* _Raw data_:
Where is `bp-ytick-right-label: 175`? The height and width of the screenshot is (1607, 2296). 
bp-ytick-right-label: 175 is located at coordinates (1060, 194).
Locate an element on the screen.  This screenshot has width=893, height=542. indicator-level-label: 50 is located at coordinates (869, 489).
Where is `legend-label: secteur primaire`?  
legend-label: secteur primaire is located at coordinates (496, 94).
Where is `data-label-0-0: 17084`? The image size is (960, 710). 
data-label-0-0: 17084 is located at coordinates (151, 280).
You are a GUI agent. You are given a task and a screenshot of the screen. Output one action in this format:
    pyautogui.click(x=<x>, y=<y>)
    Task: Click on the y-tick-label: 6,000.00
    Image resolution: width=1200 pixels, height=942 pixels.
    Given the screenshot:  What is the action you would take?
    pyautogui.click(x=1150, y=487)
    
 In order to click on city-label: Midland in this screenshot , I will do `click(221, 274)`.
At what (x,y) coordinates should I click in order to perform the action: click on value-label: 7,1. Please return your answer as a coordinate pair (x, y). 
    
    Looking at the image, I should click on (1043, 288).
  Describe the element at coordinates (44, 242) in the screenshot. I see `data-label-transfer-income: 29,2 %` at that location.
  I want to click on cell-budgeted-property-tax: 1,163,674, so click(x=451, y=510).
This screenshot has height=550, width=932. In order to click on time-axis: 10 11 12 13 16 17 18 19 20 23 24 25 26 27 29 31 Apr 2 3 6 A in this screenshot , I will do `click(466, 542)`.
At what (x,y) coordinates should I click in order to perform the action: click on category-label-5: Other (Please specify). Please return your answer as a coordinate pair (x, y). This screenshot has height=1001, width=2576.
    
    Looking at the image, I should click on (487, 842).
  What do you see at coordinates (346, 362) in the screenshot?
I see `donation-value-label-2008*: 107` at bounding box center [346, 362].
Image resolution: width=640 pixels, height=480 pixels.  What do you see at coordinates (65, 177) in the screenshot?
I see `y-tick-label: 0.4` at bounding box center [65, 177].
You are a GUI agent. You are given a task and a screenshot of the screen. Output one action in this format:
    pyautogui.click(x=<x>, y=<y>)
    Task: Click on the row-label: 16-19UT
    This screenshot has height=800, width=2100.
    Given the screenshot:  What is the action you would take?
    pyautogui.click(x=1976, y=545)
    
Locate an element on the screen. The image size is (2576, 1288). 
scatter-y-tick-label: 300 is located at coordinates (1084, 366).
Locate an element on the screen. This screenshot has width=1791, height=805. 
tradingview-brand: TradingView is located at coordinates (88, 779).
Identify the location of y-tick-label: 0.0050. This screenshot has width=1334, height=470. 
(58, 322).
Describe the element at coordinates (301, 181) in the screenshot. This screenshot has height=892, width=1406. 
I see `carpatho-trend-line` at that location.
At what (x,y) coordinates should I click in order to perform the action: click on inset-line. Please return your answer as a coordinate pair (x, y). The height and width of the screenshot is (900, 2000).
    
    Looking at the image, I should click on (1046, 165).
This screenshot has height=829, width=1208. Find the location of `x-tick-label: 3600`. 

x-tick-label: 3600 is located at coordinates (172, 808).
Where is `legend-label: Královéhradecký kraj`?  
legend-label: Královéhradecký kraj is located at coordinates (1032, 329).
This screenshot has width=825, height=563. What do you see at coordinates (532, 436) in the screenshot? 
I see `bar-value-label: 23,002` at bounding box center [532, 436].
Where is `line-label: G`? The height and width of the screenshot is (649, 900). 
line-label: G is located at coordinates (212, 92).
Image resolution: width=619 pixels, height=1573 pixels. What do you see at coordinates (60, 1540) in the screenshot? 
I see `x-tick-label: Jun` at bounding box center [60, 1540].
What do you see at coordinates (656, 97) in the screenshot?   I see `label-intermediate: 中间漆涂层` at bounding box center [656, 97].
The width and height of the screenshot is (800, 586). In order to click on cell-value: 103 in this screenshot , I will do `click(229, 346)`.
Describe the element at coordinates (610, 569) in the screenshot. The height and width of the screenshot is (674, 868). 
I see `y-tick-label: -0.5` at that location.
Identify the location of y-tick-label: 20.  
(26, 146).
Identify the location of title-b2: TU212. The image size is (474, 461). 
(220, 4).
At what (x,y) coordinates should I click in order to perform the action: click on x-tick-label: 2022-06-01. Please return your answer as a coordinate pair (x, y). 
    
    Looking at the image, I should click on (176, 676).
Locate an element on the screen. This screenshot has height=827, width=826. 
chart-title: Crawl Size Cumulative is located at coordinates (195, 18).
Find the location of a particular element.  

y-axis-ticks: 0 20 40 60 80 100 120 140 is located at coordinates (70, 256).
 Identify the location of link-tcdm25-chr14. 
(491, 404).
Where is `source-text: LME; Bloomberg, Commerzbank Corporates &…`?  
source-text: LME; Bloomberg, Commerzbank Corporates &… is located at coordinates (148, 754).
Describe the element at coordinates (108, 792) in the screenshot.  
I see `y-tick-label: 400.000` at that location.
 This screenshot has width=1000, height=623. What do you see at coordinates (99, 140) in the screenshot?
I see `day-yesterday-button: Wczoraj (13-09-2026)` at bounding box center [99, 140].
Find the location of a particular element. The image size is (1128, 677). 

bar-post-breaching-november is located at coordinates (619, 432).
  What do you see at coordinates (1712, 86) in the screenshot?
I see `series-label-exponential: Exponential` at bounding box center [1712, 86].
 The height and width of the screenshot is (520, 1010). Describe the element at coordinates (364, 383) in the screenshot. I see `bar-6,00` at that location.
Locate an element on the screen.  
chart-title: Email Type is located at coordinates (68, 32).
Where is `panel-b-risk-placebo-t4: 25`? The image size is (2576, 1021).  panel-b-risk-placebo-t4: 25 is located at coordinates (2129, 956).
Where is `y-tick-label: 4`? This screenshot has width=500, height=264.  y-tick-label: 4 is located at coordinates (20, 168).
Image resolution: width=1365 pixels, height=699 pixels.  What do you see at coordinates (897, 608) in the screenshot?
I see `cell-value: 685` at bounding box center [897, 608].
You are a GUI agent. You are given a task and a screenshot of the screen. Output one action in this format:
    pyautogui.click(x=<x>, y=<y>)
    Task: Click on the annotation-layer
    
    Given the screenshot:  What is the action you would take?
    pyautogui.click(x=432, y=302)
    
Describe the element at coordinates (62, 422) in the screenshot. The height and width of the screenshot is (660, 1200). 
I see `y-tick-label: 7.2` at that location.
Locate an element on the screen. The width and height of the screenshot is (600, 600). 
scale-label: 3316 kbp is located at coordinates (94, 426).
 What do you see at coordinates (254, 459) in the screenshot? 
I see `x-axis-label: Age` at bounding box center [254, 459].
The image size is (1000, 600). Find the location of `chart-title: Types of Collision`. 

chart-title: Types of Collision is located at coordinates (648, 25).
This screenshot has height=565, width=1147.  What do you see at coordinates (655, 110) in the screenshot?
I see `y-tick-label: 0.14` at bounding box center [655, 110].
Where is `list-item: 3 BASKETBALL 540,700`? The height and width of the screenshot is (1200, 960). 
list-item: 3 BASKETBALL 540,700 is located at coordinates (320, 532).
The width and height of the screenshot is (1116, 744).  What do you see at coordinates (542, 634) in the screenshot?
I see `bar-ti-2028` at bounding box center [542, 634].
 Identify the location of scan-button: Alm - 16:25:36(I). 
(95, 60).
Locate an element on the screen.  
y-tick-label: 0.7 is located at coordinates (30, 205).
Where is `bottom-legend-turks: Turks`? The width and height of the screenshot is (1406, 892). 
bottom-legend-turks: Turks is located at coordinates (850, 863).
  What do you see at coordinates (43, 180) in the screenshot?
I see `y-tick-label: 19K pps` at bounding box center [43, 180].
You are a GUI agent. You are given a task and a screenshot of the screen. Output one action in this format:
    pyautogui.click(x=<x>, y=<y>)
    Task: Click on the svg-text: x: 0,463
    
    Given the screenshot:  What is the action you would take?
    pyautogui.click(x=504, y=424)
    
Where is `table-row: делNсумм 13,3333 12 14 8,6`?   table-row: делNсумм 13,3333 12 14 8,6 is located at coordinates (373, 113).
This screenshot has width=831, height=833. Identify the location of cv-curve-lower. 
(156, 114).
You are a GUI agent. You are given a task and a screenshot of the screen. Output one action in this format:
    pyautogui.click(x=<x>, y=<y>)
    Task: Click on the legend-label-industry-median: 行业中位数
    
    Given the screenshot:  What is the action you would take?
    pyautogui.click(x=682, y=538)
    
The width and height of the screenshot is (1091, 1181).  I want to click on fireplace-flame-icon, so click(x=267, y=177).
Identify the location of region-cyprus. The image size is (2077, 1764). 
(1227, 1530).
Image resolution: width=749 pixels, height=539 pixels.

* _To do_:
Copy out the entries word for word, from the first line through the line containing "data-label-0-0: 17084 is", with that line included.

* _Exercise answer_:
Where is `bp-ytick-right-label: 175`? The height and width of the screenshot is (1607, 2296). 
bp-ytick-right-label: 175 is located at coordinates (1060, 194).
Locate an element on the screen.  This screenshot has width=893, height=542. indicator-level-label: 50 is located at coordinates (869, 489).
Where is `legend-label: secteur primaire`?  
legend-label: secteur primaire is located at coordinates (496, 94).
Where is `data-label-0-0: 17084`? The image size is (960, 710). 
data-label-0-0: 17084 is located at coordinates (151, 280).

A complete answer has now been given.